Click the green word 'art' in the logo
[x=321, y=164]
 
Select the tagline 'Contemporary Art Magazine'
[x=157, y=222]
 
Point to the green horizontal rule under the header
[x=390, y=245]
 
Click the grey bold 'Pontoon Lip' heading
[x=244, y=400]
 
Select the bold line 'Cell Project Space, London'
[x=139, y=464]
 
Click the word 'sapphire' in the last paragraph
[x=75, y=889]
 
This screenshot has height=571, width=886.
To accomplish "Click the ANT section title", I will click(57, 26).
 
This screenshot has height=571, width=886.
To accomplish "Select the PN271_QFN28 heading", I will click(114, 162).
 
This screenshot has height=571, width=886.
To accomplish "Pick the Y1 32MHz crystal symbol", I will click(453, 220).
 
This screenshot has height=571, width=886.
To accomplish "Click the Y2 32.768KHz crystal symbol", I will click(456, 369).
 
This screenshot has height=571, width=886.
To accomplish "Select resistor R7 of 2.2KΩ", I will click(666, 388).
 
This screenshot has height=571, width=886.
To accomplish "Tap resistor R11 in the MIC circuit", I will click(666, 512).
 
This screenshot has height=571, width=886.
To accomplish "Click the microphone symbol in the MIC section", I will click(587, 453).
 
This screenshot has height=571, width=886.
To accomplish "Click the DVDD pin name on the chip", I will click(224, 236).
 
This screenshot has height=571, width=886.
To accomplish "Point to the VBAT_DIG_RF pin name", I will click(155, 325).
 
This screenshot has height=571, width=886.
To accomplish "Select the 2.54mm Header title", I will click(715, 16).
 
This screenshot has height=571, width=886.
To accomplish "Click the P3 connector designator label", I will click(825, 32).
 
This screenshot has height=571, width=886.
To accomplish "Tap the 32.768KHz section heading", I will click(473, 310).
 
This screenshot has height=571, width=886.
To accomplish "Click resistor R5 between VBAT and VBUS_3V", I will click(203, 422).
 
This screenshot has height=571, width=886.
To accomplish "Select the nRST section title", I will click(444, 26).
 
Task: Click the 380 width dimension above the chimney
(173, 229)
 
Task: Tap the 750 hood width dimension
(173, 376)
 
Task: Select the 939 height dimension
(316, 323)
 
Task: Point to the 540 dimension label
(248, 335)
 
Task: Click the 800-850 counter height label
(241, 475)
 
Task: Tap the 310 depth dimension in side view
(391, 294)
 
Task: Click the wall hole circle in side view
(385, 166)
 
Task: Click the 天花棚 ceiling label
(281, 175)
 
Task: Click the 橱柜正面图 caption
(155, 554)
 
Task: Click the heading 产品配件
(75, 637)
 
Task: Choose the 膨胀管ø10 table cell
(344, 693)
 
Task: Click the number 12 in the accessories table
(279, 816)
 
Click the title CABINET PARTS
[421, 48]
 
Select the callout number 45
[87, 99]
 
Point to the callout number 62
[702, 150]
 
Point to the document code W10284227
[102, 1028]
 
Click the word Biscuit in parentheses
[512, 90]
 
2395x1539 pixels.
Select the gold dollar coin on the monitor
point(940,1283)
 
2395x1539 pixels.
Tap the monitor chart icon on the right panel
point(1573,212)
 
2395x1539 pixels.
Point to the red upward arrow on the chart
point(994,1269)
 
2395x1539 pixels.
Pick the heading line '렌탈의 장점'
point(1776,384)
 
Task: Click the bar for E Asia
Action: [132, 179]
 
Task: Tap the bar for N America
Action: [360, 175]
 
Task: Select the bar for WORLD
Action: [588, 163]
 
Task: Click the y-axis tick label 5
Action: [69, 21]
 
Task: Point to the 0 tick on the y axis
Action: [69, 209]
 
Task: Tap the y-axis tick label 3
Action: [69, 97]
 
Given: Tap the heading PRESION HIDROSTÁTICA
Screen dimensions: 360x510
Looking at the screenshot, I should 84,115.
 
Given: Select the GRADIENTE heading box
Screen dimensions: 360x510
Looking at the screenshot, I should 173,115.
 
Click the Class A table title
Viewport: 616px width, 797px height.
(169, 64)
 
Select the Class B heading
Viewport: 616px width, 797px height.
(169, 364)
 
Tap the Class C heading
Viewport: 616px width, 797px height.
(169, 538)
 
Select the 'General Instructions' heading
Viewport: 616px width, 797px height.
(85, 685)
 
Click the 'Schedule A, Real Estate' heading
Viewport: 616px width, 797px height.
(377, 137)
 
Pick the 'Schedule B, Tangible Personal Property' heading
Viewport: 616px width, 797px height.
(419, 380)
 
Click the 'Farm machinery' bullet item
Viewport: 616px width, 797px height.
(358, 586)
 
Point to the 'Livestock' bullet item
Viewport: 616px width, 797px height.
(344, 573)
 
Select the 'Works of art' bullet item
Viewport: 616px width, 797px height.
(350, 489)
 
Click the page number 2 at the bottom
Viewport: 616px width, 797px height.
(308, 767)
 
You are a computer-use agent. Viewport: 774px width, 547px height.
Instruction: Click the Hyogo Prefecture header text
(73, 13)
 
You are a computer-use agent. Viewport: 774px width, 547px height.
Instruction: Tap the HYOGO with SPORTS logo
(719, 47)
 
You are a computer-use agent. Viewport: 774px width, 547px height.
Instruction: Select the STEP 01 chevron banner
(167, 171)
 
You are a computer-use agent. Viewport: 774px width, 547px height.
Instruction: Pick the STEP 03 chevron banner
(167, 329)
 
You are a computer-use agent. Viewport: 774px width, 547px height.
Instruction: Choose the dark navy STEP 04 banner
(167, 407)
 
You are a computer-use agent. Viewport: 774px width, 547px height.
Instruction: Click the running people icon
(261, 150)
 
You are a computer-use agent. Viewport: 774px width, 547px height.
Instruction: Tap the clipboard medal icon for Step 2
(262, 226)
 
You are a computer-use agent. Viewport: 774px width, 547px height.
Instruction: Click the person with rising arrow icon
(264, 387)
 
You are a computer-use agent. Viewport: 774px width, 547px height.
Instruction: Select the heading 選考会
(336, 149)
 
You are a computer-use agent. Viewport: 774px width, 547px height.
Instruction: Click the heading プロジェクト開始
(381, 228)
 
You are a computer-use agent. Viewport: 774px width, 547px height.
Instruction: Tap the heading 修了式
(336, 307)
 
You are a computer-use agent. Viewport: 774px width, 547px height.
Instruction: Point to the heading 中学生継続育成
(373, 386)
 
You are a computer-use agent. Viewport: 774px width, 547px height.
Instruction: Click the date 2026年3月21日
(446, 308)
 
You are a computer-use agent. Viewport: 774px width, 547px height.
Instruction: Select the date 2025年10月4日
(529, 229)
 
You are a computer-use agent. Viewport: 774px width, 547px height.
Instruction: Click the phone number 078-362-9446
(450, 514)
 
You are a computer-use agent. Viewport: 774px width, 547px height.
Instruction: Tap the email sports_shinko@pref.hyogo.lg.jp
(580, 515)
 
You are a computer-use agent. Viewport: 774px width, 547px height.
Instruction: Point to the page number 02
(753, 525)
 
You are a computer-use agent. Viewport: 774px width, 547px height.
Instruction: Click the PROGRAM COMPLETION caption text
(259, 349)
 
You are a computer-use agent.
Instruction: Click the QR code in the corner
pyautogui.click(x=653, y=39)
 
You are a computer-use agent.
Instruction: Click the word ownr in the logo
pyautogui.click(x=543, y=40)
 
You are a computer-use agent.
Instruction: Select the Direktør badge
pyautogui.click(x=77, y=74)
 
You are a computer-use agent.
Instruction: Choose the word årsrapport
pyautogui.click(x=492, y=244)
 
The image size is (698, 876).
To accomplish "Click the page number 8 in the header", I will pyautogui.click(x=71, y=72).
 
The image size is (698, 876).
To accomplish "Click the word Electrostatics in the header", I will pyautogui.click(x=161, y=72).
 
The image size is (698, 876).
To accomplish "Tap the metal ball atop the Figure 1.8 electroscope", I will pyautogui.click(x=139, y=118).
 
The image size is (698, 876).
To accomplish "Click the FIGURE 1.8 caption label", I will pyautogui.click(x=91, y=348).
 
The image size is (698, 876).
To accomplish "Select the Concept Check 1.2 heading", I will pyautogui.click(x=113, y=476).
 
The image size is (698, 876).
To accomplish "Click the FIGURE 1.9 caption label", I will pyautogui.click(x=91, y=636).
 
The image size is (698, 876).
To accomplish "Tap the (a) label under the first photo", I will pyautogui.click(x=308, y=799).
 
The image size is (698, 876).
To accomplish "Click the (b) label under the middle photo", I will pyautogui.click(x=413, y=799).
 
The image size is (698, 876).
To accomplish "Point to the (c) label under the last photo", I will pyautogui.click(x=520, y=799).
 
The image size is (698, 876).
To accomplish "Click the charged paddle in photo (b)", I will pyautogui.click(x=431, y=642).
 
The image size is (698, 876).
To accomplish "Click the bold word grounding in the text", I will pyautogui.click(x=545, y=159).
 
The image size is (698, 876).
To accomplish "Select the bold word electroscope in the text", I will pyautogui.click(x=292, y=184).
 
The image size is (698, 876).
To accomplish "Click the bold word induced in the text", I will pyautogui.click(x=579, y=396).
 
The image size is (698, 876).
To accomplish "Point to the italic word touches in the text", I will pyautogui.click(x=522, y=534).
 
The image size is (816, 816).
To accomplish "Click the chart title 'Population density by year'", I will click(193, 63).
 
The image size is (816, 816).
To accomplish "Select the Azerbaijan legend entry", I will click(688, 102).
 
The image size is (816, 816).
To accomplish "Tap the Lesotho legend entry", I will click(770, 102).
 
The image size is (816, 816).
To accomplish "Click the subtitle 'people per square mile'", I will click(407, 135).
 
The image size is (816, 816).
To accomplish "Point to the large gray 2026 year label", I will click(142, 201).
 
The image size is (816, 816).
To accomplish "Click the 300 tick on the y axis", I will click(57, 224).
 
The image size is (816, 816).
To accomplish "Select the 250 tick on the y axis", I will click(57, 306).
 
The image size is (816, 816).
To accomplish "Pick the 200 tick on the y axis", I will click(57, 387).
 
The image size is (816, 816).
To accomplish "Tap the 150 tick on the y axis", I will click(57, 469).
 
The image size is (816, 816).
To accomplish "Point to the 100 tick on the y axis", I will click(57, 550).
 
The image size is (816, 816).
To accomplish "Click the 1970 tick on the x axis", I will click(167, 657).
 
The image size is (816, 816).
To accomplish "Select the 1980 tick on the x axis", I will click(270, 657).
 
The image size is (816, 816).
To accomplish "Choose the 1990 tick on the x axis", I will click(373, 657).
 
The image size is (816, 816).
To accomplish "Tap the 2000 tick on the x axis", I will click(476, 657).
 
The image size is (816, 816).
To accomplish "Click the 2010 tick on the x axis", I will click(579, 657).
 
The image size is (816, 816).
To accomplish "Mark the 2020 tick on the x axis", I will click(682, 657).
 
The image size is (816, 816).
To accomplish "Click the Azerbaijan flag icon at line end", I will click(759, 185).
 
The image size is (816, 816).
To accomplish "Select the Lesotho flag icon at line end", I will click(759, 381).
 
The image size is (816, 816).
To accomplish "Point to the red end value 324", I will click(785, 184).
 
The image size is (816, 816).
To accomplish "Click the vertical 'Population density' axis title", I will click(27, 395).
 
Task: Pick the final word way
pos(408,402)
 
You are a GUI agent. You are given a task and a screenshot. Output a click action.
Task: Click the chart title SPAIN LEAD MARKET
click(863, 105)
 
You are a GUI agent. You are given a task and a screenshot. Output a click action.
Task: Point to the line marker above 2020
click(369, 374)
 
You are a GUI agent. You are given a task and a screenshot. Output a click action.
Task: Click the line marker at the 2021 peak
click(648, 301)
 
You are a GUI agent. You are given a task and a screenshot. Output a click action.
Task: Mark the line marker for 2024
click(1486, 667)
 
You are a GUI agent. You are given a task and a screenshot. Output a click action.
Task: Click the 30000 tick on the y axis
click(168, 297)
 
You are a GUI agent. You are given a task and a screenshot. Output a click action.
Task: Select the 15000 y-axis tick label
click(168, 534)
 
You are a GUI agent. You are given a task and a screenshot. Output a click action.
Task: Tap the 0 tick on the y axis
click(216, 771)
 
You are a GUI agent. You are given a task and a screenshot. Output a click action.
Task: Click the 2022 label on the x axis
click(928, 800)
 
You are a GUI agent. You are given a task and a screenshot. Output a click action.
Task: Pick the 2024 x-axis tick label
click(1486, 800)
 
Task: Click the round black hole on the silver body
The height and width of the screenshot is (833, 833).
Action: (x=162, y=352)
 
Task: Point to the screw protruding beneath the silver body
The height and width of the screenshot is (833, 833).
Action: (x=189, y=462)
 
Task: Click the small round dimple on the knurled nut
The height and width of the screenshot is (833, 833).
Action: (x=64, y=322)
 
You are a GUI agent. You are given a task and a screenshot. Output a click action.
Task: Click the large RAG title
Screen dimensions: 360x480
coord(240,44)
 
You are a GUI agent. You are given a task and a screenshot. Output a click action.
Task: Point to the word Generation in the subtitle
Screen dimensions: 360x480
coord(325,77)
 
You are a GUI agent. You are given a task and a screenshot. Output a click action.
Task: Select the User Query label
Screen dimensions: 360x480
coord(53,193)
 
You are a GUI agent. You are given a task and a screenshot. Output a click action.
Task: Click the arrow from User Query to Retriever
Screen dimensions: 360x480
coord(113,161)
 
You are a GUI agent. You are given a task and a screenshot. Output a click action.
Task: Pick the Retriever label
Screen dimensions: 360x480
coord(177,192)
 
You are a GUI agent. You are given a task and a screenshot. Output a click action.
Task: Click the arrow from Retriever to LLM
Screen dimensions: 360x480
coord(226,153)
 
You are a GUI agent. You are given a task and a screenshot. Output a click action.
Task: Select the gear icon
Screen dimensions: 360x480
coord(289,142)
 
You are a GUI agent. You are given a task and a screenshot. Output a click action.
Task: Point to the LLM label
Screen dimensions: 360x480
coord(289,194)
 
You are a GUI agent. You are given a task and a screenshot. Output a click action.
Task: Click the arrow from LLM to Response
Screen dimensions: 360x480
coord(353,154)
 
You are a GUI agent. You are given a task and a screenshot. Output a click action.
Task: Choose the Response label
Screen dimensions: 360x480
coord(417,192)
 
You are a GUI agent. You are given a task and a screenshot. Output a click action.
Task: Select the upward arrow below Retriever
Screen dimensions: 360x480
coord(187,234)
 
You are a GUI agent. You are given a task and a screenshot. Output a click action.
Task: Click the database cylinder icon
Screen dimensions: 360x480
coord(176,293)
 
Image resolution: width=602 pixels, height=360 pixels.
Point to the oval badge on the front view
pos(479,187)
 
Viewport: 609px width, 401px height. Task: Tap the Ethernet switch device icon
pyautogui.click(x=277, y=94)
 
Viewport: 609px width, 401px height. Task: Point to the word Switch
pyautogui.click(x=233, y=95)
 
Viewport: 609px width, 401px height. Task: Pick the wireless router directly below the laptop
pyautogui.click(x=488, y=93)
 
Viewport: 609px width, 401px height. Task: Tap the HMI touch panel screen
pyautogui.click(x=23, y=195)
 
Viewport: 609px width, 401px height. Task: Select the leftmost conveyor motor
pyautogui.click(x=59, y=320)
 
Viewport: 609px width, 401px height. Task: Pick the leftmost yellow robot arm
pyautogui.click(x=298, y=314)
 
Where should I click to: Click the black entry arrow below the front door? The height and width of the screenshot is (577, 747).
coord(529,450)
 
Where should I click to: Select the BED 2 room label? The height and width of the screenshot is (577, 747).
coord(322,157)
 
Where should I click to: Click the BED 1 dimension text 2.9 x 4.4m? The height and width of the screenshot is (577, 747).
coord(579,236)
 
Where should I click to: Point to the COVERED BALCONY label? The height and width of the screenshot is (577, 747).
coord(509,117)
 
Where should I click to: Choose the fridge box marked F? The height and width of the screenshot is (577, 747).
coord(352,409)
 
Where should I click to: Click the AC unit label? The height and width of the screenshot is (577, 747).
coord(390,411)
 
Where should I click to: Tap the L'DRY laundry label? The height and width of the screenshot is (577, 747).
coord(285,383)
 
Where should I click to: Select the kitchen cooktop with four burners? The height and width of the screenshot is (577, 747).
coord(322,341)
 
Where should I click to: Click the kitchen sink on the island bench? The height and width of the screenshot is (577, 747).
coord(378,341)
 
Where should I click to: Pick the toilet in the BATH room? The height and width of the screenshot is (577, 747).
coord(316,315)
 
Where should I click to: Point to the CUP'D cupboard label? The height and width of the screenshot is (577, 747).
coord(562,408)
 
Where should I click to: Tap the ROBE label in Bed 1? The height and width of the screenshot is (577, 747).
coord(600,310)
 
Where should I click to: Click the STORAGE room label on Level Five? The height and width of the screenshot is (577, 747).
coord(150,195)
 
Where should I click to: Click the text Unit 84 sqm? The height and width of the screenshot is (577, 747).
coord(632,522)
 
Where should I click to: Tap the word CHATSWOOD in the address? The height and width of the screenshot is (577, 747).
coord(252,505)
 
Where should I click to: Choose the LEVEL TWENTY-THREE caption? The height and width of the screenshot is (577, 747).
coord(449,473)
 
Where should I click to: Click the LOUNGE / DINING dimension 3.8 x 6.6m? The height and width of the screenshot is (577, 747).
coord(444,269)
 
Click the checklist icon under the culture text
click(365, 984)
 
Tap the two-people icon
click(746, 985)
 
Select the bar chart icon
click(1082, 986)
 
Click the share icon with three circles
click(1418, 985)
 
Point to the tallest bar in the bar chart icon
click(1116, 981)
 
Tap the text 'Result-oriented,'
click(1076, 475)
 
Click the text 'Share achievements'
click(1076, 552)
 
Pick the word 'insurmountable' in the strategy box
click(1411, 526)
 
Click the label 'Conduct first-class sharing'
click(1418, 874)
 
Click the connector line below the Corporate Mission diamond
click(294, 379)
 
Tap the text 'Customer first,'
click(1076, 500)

Travail demandé:
Recopiez fidèlement les lignes en partant de la toute première et en terminant par celle qui contient « [x=139, y=464] », celle-ci comprise.

Corrigé:
Click the green word 'art' in the logo
[x=321, y=164]
 
Select the tagline 'Contemporary Art Magazine'
[x=157, y=222]
 
Point to the green horizontal rule under the header
[x=390, y=245]
 
Click the grey bold 'Pontoon Lip' heading
[x=244, y=400]
 
Select the bold line 'Cell Project Space, London'
[x=139, y=464]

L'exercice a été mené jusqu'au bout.